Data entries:
════
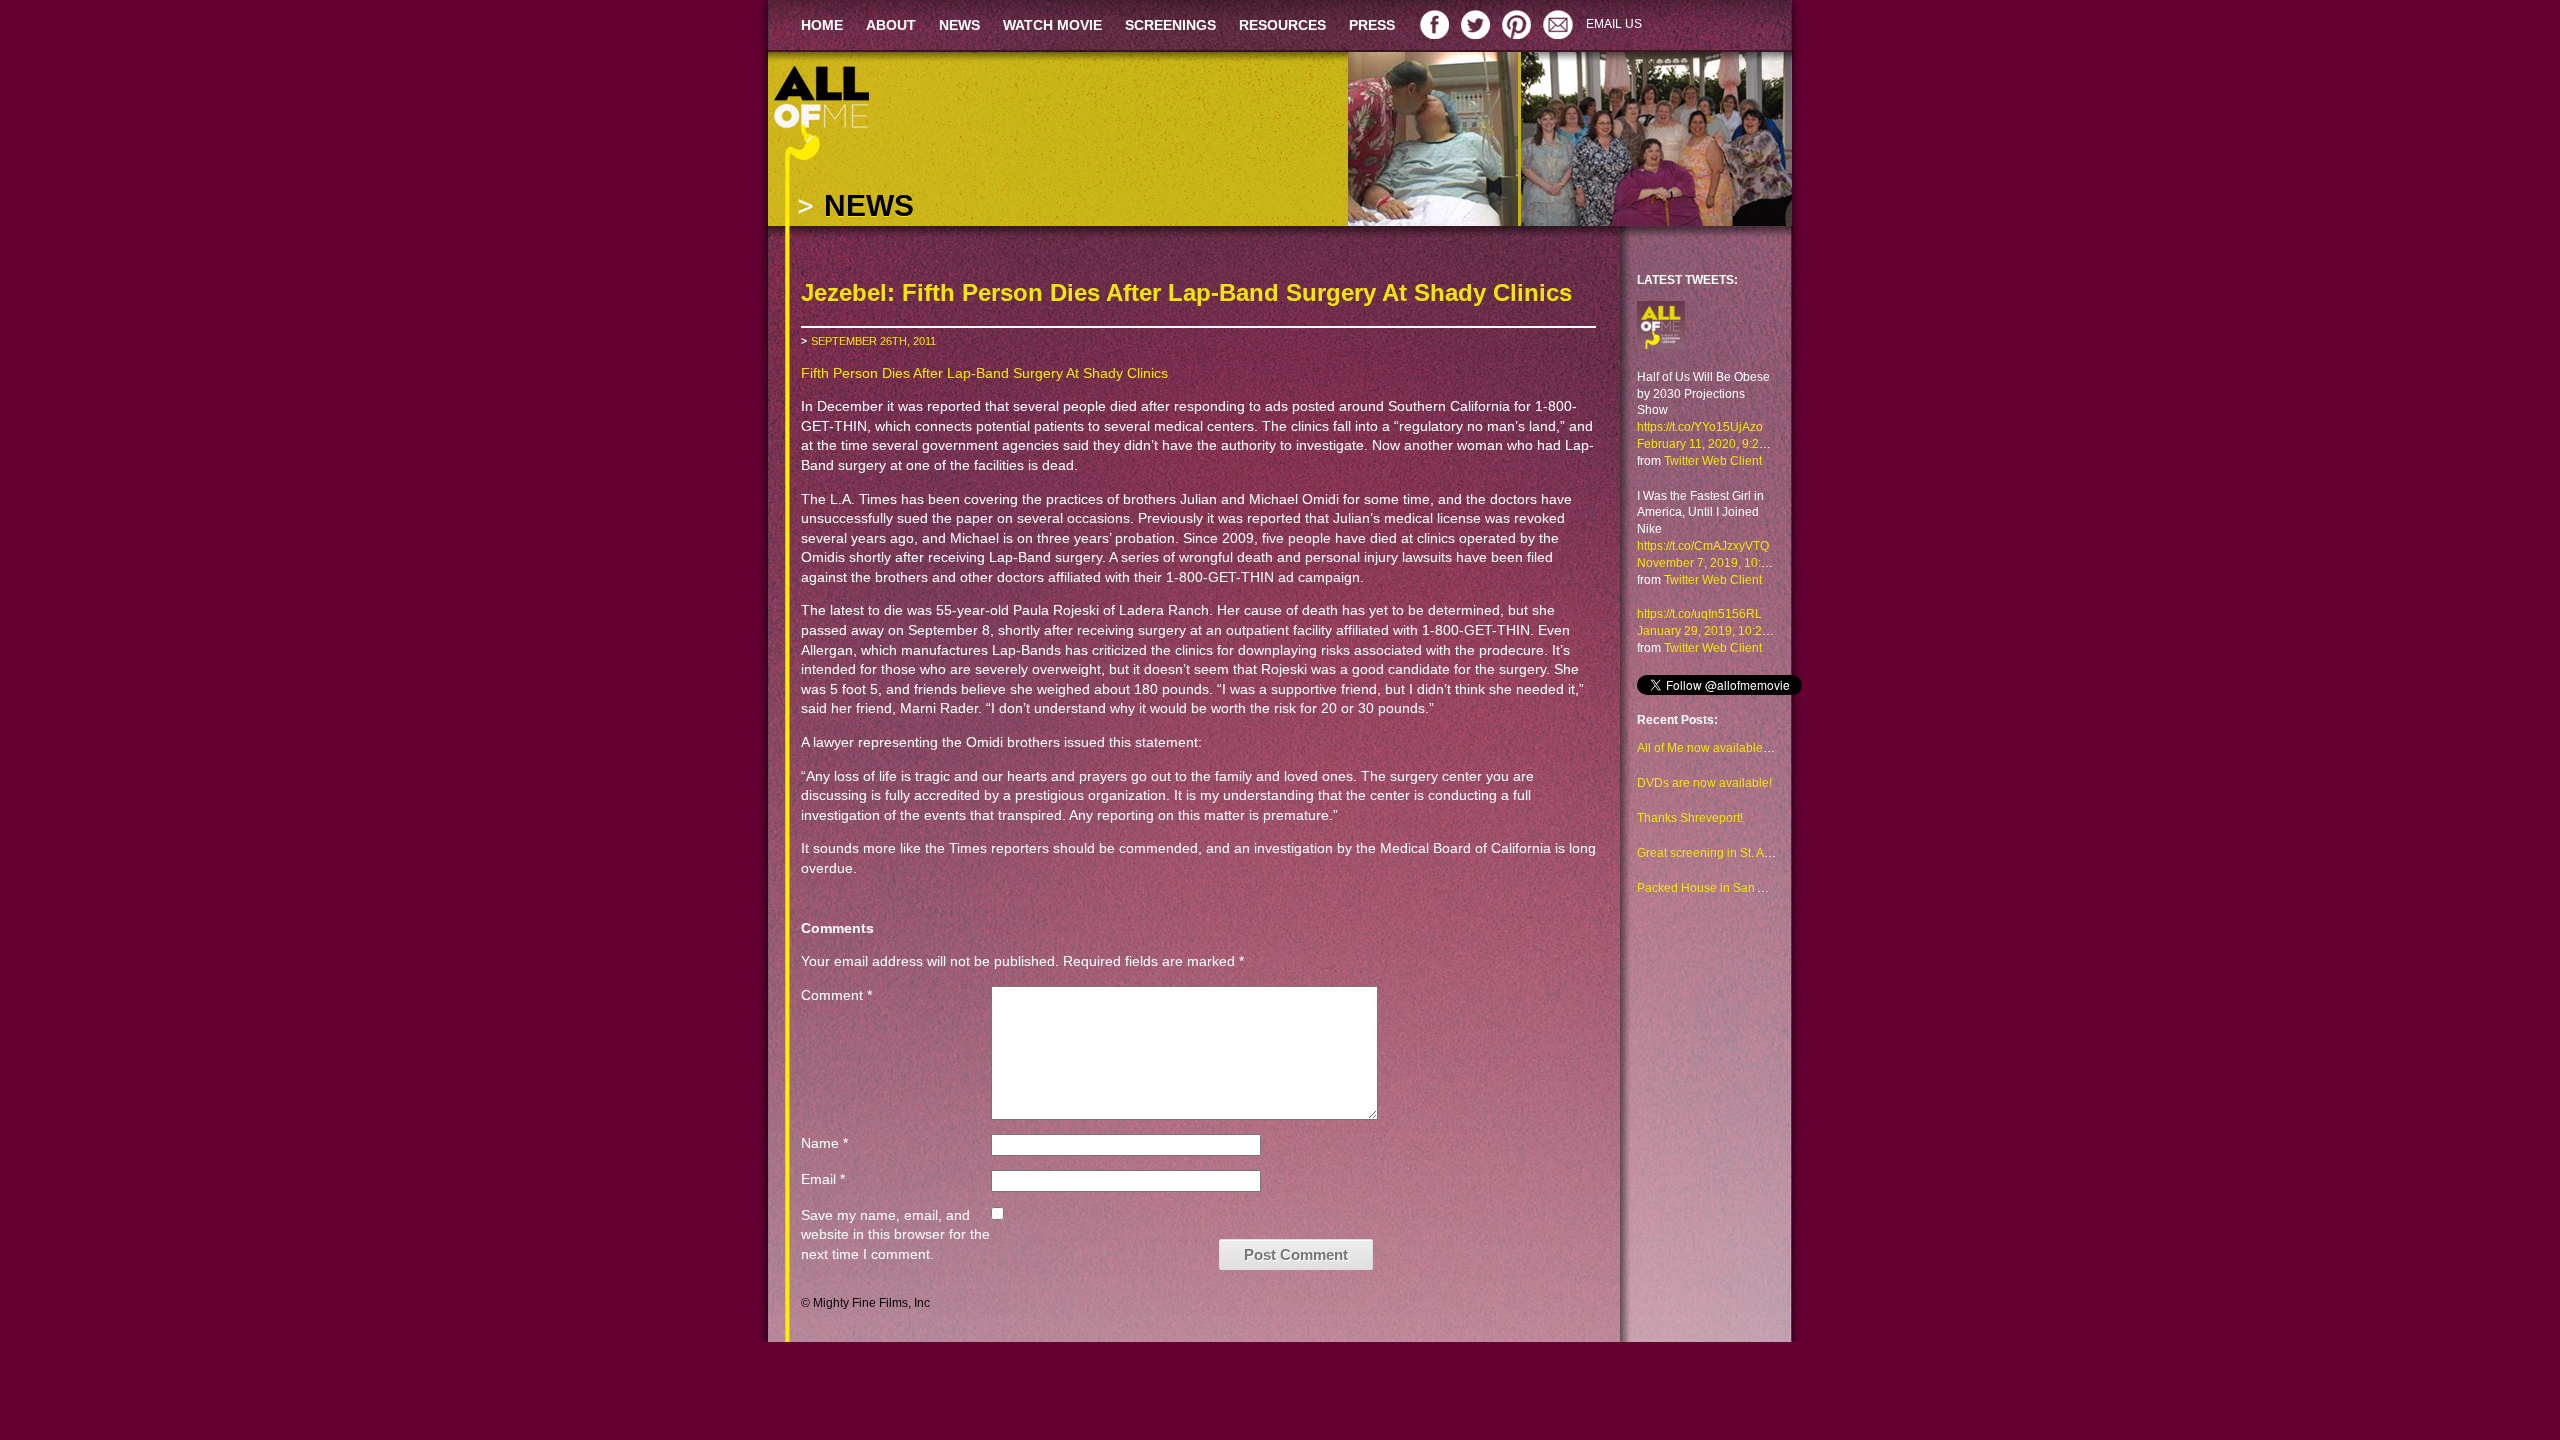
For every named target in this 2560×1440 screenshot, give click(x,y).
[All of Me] (1661, 334)
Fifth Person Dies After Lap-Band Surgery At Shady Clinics (984, 373)
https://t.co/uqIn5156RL (1699, 614)
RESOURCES (1282, 25)
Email (823, 1179)
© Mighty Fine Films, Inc (865, 1303)
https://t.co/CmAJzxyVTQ (1703, 546)
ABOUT (891, 25)
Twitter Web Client (1713, 461)
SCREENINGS (1170, 25)
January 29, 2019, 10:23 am (1713, 631)
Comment (836, 995)
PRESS (1372, 25)
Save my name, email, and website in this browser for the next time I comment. (895, 1234)
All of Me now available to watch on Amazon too (1766, 748)
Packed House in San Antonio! (1719, 888)
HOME (822, 25)
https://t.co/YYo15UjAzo (1700, 427)
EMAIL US (1614, 24)
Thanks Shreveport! (1690, 818)
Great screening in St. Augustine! (1725, 853)
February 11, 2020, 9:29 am (1711, 444)
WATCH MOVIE (1052, 25)
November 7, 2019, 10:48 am (1716, 563)
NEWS (959, 25)
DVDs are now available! (1704, 783)
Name (824, 1143)
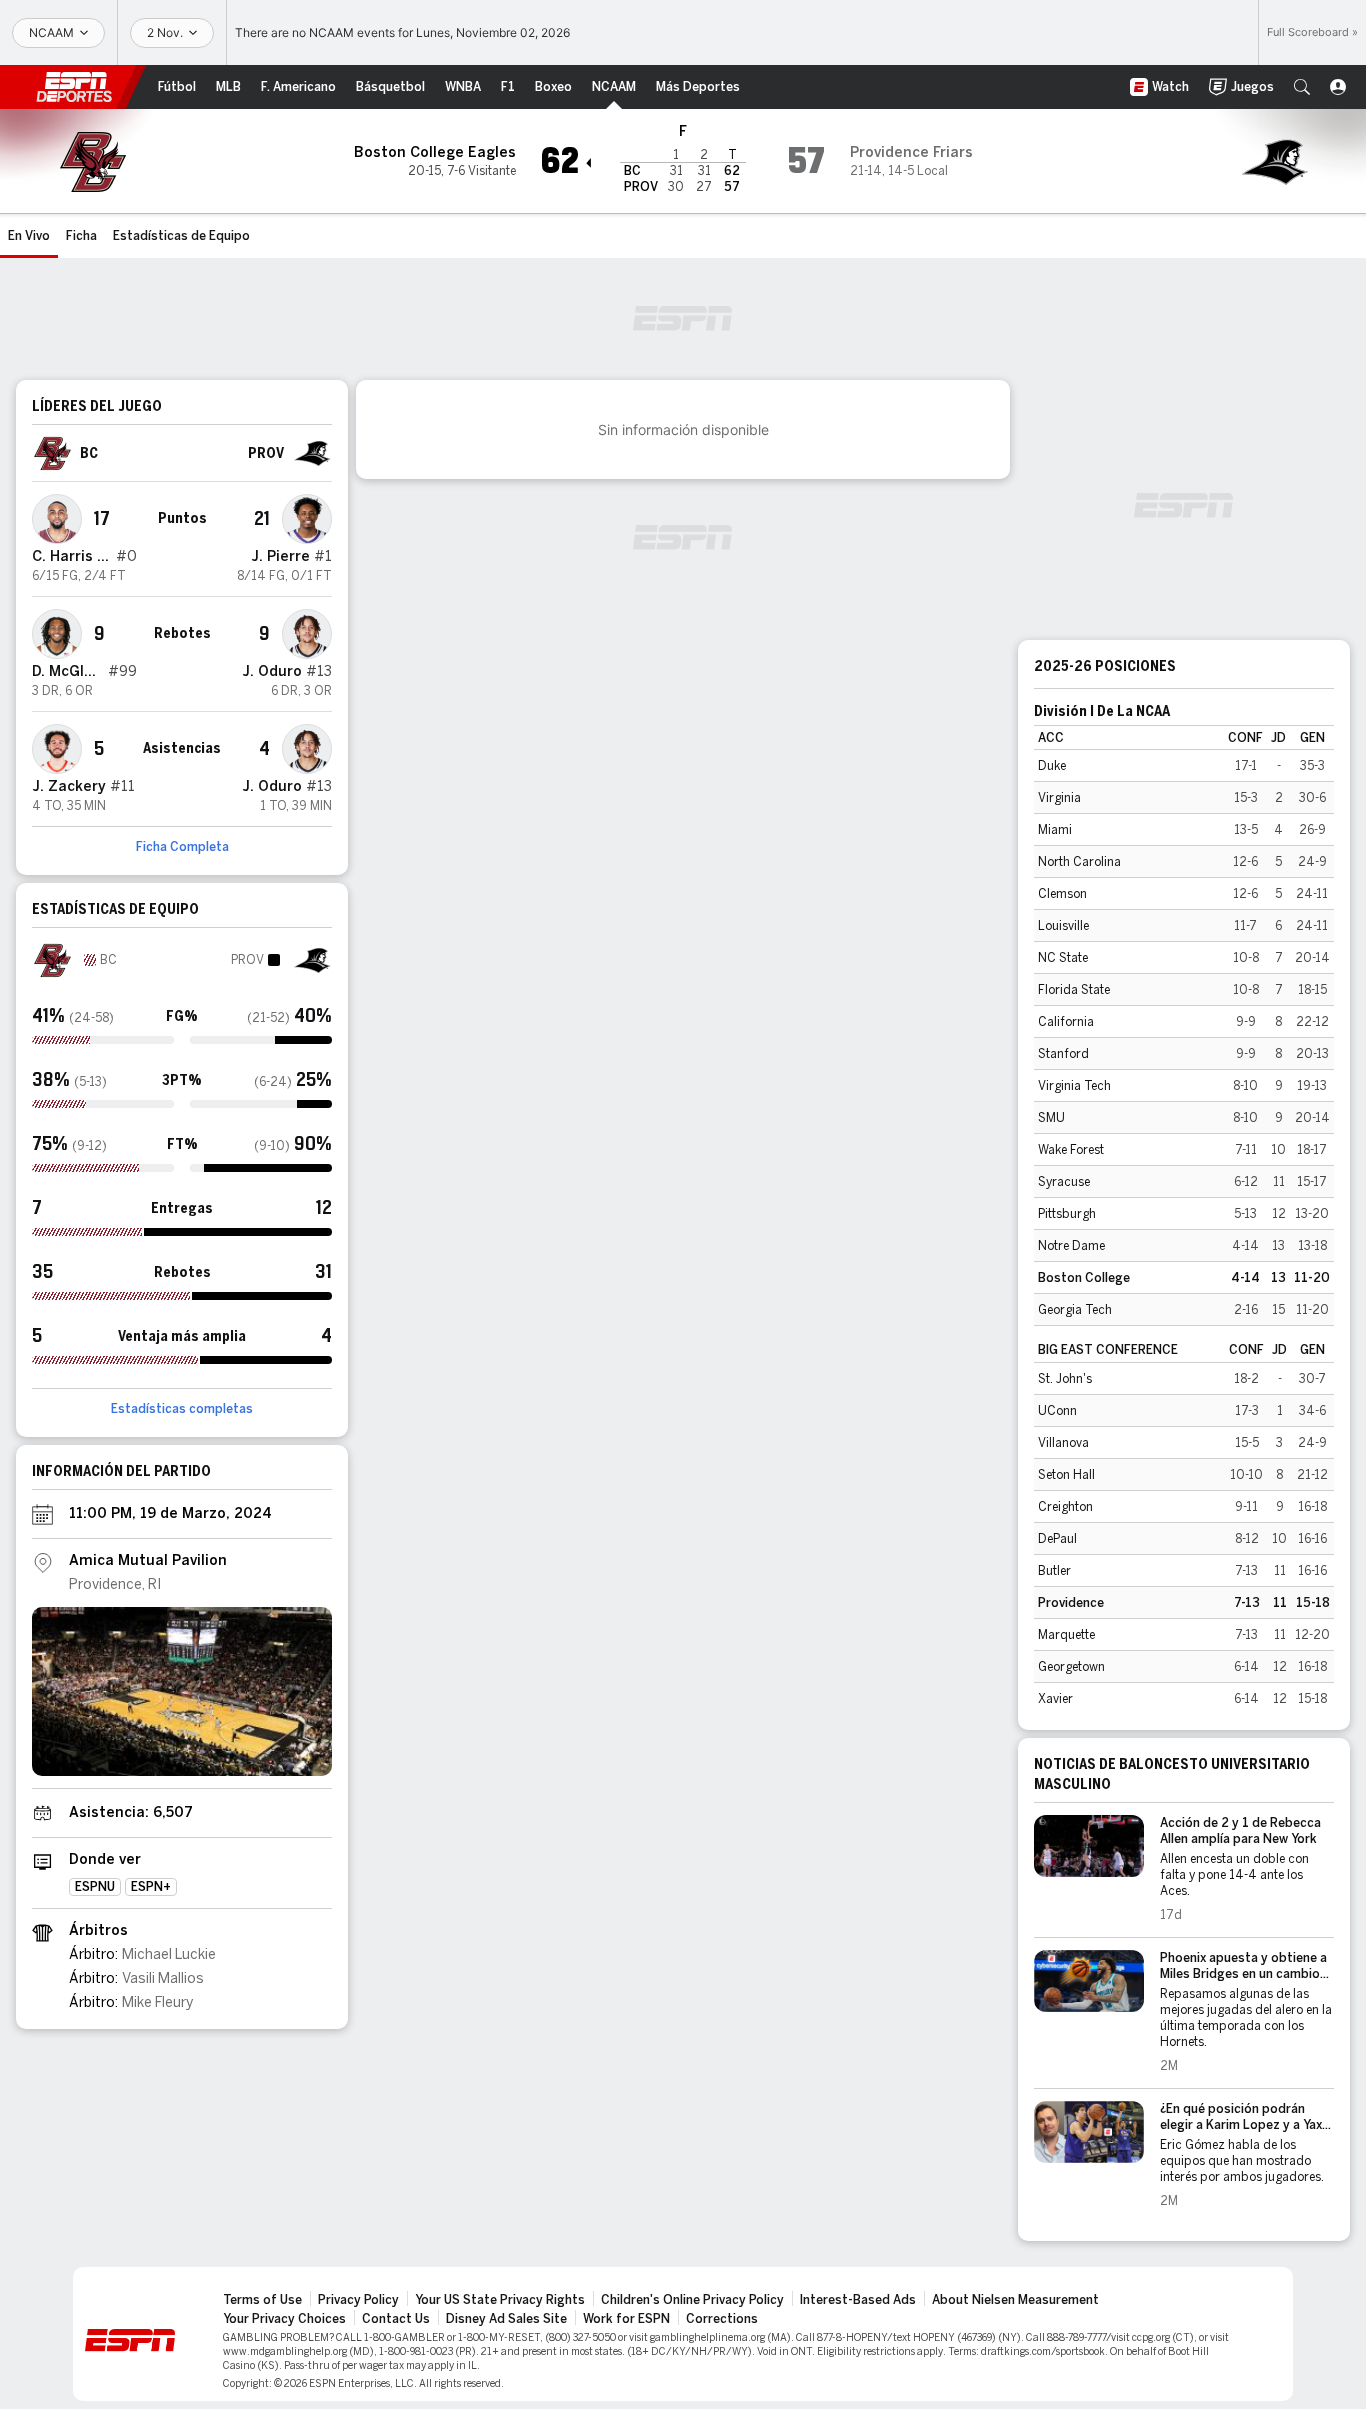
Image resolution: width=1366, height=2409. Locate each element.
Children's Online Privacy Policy (692, 2300)
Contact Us (396, 2319)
════
Work task
Search the entries for the string "https" and collect each line that has it.

The completed task
https://t.co/uqIn5156RL (1699, 614)
https://t.co/CmAJzxyVTQ (1703, 546)
https://t.co/YYo15UjAzo (1700, 427)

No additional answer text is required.